▶ _Document excerpt_
1. It appears by the testimony of both parties that plaintiff defaulted in the payment of the interest on his note which matured May 28, 1915, and that while he was so in default defendant elected to declare the entire debt due. The evidence is in hopeless conflict on the question of whether plaintiff subsequently paid the overdue interest. For the purpose of this opinion it is unnecessary to review the evidence beyond the statement that there was evidence of an admission by defendant that he had received this installment of interest. Plaintiff was therefore entitled to go to the jury on this issue.
2. The court instructed the jury as follows:
“I therefore instruct you, gentlemen, if the interest on this note was not paid when due, that that gave to the defendant, William Jones, in this case, the option to foreclose this mortgage; and if he exercised that option and did foreclose it, the foreclosure was not premature, if the interest was not paid at the time. This is an issue in this case which you must determine from all of the evidence that has been introduced, whether or not the interest on this note was due at the time of the foreclosure of the mortgage. If so, the foreclosure was not premature. If the interest was not due; if the interest had been paid by the plaintiff, then the foreclosure would be premature.”
It will be noted that the jury was instructed as a matter of law that if plaintiff had paid this installment *709of interest prior to the foreclosure, the foreclosure was premature. This we believe to be error.
3-5. It was competent for the parties to provide by their contract that a default in the payment of interest should mature the entire debt at the election of defendant. It appears that there was such default and that while the default continued defendant elected to declare the entire debt. due. Plaintiff testifies to these facts. The subsequent payment of the overdue interest liquidated a part only of that which was presently payable by plaintiff to defendant. The acceptance of such payment was in no wise inconsistent with the election which the defendant had made and it therefore did not waive defendant’s right to treat the debt as matured: Van Vlissingen v. Lenz, 171 Ill. 162 (48 N. E. 422); Swearingen v. Lahner, 93 Iowa, 147 (61 N. W. 431, 433, 57 Am. St. Rep. 261, 26 L. R. A. 765); Caldwell v. Kimbrough, 91 Miss. 877 (45 South. 7, 10); 9 Ency. Pl. & Pr. 237; 2 Jones on Mortgages (6 ed.), § 1182. It was of course competent for defendant to waive his election to treat the debt as due and if such waiver had been pleaded by plaintiff in his reply, plaintiff’s evidence entitled him to go to the jury on this issue. The vice in the instruction above quoted lies in the fact that the jury was advised as a matter of law that if the interest had been paid prior to the foreclosure, defendant had no right to foreclose.

▶ _Dataset section_
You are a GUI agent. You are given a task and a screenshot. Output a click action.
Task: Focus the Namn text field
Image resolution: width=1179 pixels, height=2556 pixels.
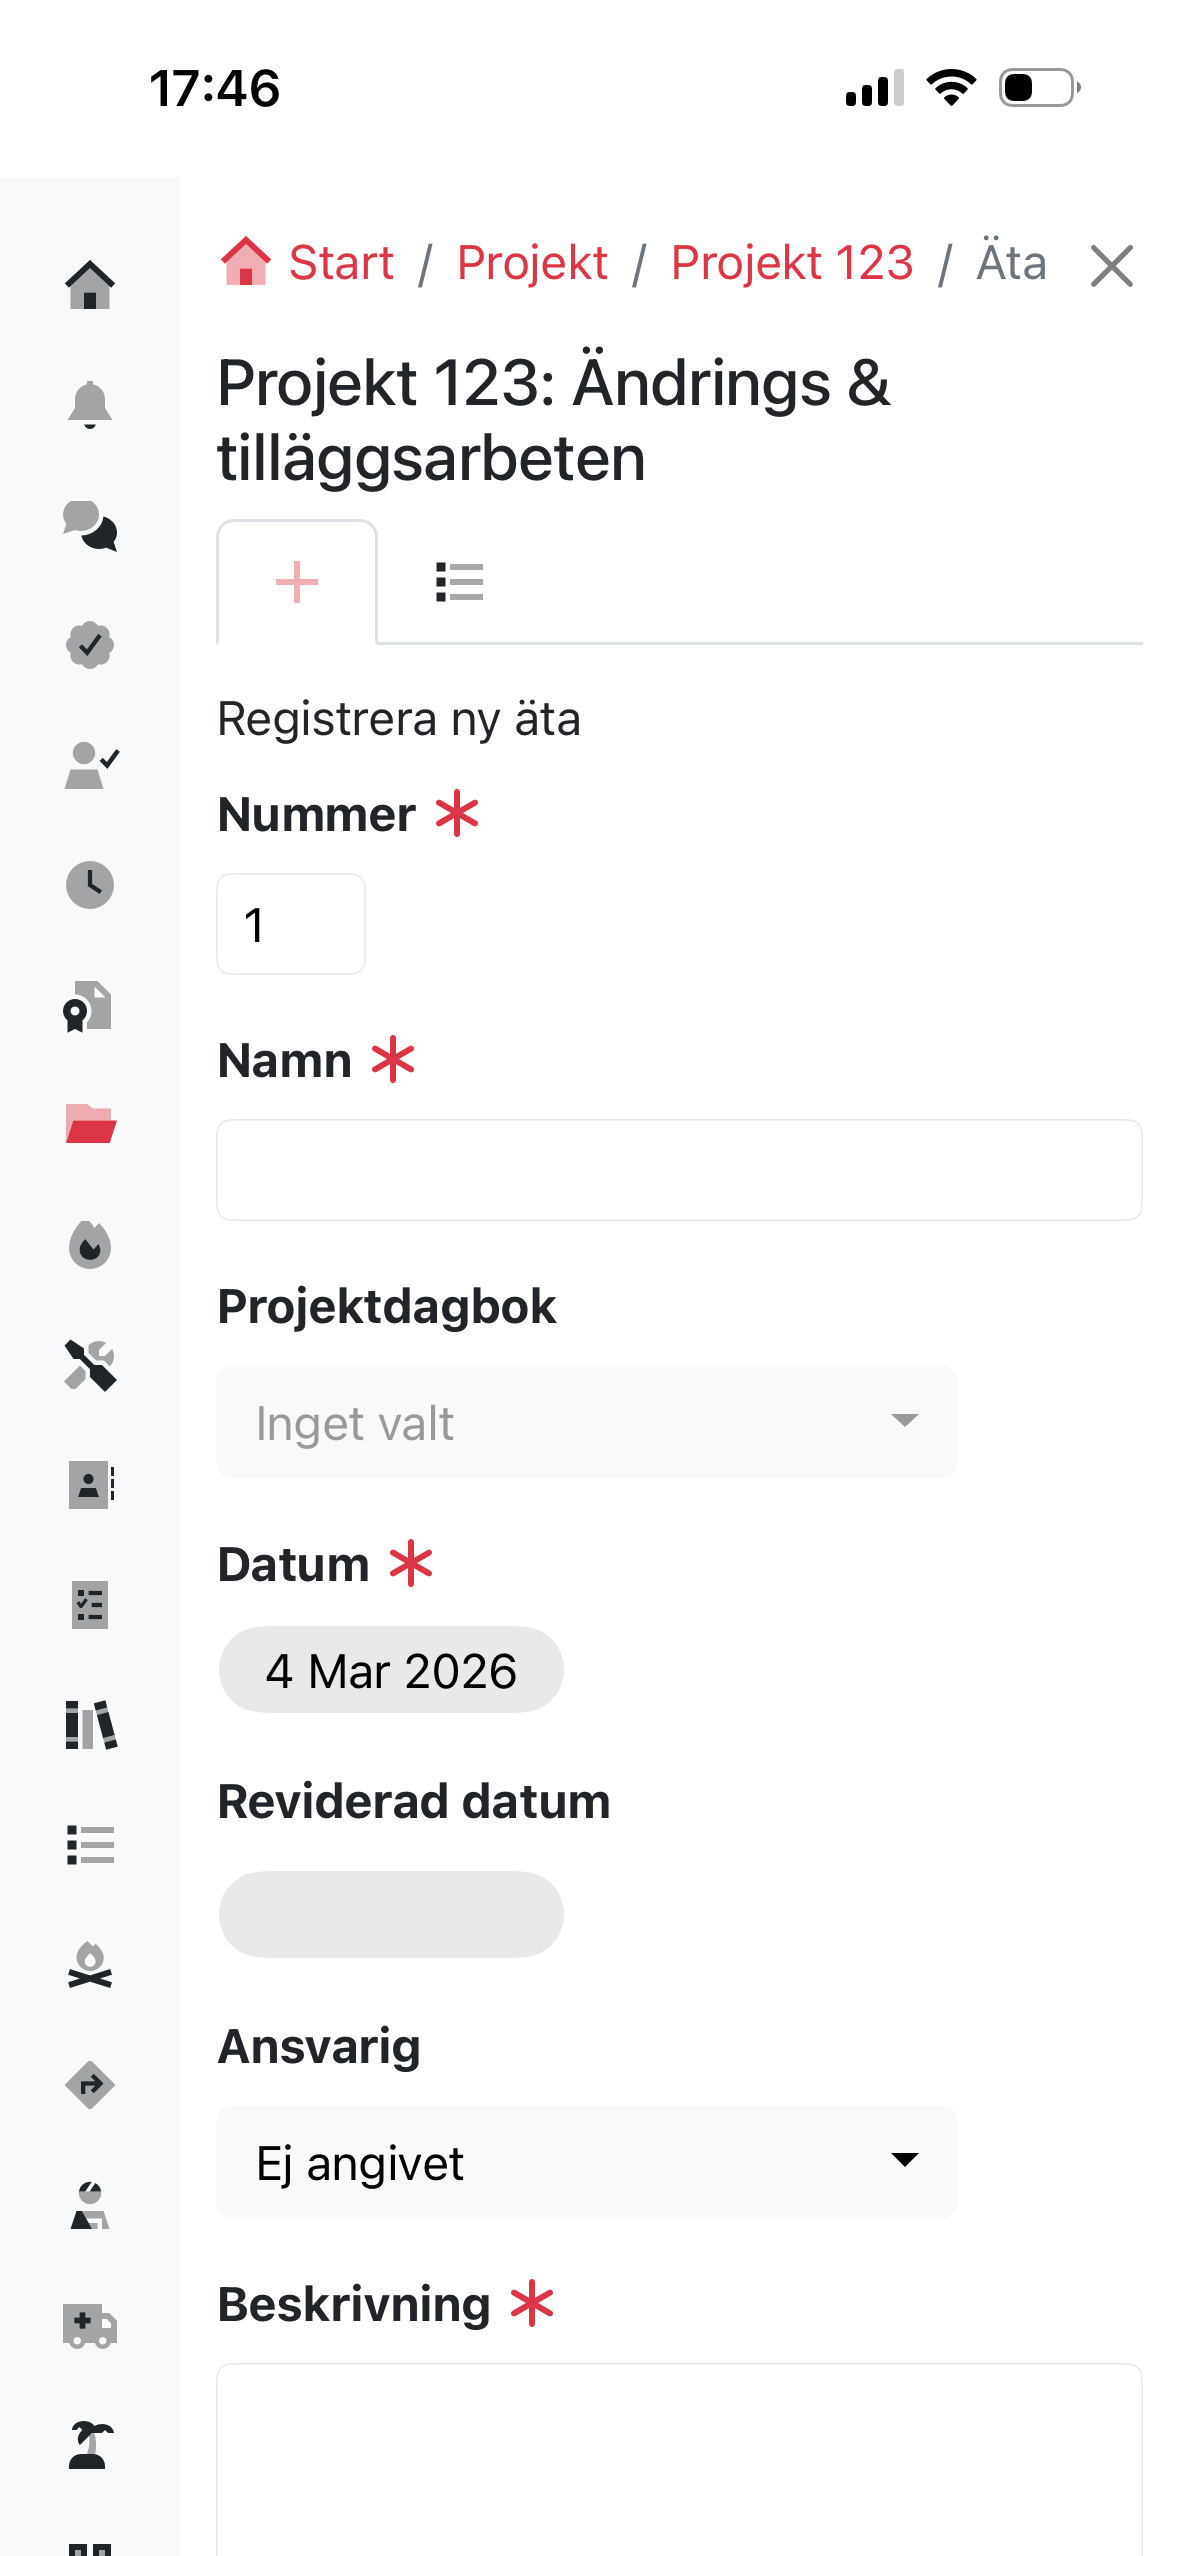tap(679, 1170)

▶ _What the task requires_
Please summarize the court opinion above in two sentences.

▶ _Answer to the exercise_
The plaintiff defaulted on interest due on his note, and during that default the defendant elected to declare the entire debt due; the evidence conflicted on whether the plaintiff later paid the overdue interest. The court held that it was error to instruct the jury that paying the interest before foreclosure made the foreclosure premature, because accepting that payment was not inconsistent with the defendant's election and did not waive his right to treat the debt as matured.